Granted, such wishful thinking is of little use, since we don't have access to the data necessary to write such stories. While published articles and books are the first stone on which to build our narratives, they are far from sufficient. Roy Weintraub's comments to Tom Scheiding's thoughtful post, as well as Ezra Klein's complaint against academic journals explain why published papers is a frustrating material. It freezes an entire intellectual and institutional process into a much constrained form. It collapses the initial identification of a puzzle, the compromises between co-authors, the technical trials and errors, successive drafts, workshop discussions, suggestions, revisions, the impact of peer-reviewing, the expectations of the publisher. Disentangling these various elements requires access to preliminary drafts, correspondence, workshop minutes, grant applications, referee reports. Tracking the spread of economic ideas similarly commands not only bibliographic work but also careful investigation of departmental and institutional records. Which usually comes with a 30 to 50 years lag. But the first thing is to make sure it will come, by worrying where the papers of Kydland, Prescott, Wallace, Romer, Fischer will be deposited, and how the archives of the NBER and US and worldwide central banks are curated.

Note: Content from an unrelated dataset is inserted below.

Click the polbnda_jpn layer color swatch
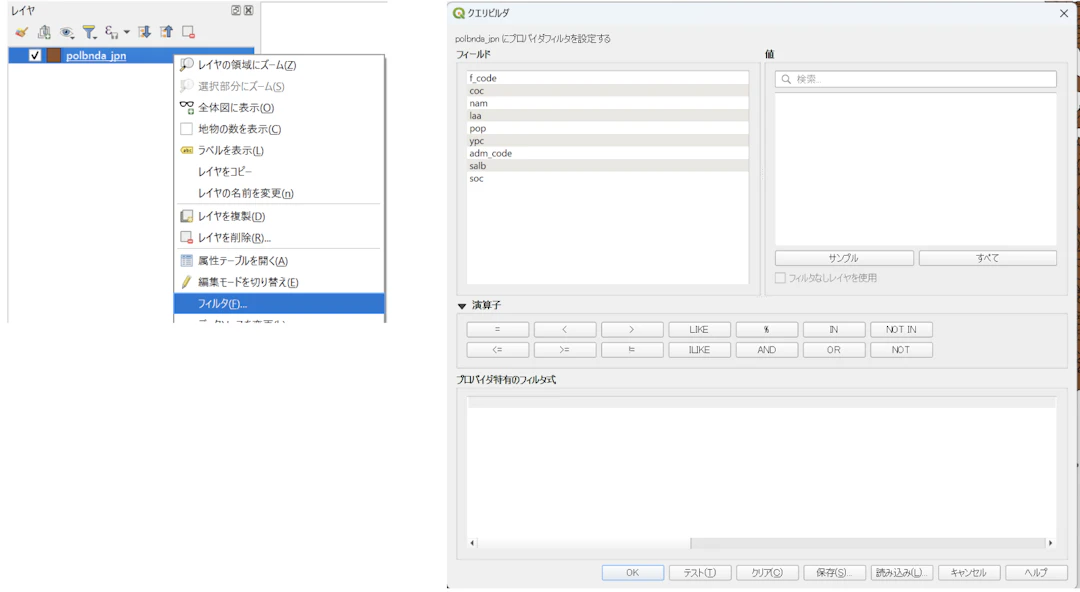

There's one final move to contemplate. Economic historians/philosophers/methodologists are driven by a variety of aspirations, such as assessing the theories and practices of contemporary economists, using fine-grained studies of “past” texts as another means (besides modeling) to contribute to contemporary public debate, or highlighting the sequence of events and the underlying individual and collective dynamics which had led economics to its current state of affairs, regardless of its desirability. While it doesn't reflect any sort of pecking order, this post deal only with the latter kind of history, and a historian writing with different aspirations will rightfully advocate altogether different investigation methods. Which is not a problem. The problem is with the eternally simmering debate between advocates of more intellectual/internal/analytical and more institutional/contextual/external history. It is one not only utterly meaningless, but also potentially harmful for the quality of our work. Obviously, “contextual” historians have read and reflected on Lucas 1972 as well as on Christiano, Eichenbaum and Trabandt 2013. Obviously, “analytical” historians know that the theories developed by economists were influenced by the ideas and practices of their spouses, of central bankers, prime ministers, military bodies, foundations. And answering any of the questions listed above obviously requires the combination of both perspectives, if they can be separated at all. Less pigeonholing and more collaborative work is thus in order. 

 

Comments

0

Thanks for this most stimulating post loaded with penetrating questions. I do concur with the last lines asking for more collaboration accross the discipline.
I you practice "fine-grained studies" of past (publihsed) texts to understand the evolution of macro and assess the propositions of various schools or economists, you obviously end with a rough approximation. The study of archival material (first drafts or correspondence) may reveal intentions and questions that droped off from the journal articles, elements that may invalidate the kind of (necessarily) retropective views that you built from finished products.
For intance, Clower (1965) appeared to outsiders as the result of a long search for a heterodox foundation for Keynesian economics. But reading archival material reveals that Clower was deeply convinced that Keynes could be integrated within "traditional price theory" from 1949 to 1960...
And indeed, the study of the institutional context in which ideas spread may challendge the notion that such and such ideas spread because of their intrinsic strenght.
But efforts towards more collaborative works will clearly require a good dose of tolerance. The various ways of practising HET tend to develop their own scale of value to judge the quality and the interest of a piece of work.